Material from a data collection
════════════════

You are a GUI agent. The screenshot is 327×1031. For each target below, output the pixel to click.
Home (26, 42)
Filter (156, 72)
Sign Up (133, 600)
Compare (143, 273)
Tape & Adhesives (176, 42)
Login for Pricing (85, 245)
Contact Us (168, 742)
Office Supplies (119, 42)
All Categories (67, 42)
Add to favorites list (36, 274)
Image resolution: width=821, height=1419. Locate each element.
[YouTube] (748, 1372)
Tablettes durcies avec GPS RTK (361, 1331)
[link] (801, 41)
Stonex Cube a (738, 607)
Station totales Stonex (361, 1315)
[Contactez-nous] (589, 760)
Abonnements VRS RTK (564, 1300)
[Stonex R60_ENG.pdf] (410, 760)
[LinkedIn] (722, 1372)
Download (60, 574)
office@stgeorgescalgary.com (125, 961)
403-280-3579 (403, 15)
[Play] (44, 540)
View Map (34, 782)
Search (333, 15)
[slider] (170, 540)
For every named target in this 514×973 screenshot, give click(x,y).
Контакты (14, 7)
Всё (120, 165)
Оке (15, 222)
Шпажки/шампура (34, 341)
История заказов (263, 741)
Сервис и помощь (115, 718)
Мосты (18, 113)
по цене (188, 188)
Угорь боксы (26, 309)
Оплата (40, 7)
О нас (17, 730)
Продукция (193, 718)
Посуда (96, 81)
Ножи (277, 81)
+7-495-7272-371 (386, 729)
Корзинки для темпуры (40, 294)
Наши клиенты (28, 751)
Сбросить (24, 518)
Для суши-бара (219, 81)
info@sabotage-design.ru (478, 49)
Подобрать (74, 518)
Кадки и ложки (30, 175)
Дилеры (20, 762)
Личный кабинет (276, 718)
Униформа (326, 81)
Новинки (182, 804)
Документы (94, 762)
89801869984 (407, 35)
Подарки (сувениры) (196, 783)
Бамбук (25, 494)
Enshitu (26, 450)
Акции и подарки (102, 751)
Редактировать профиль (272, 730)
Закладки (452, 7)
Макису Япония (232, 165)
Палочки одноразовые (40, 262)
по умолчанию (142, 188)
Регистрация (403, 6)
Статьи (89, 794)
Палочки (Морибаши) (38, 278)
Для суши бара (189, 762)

════════════════

• Stated exercise
Lay out the material from its start through the line containing "Add to favorites list (36, 274)", inclusive, as a two-column CSV with the columns "prompt" and "response". Give one row for each answered line, putting its text and its answer each in one quoted field with any line breaks turned into spaces.

• Complete response
prompt,response
"You are a GUI agent. The screenshot is 327×1031. For each target below, output the pixel to click. Home","(26, 42)"
"Filter","(156, 72)"
"Sign Up","(133, 600)"
"Compare","(143, 273)"
"Tape & Adhesives","(176, 42)"
"Login for Pricing","(85, 245)"
"Contact Us","(168, 742)"
"Office Supplies","(119, 42)"
"All Categories","(67, 42)"
"Add to favorites list","(36, 274)"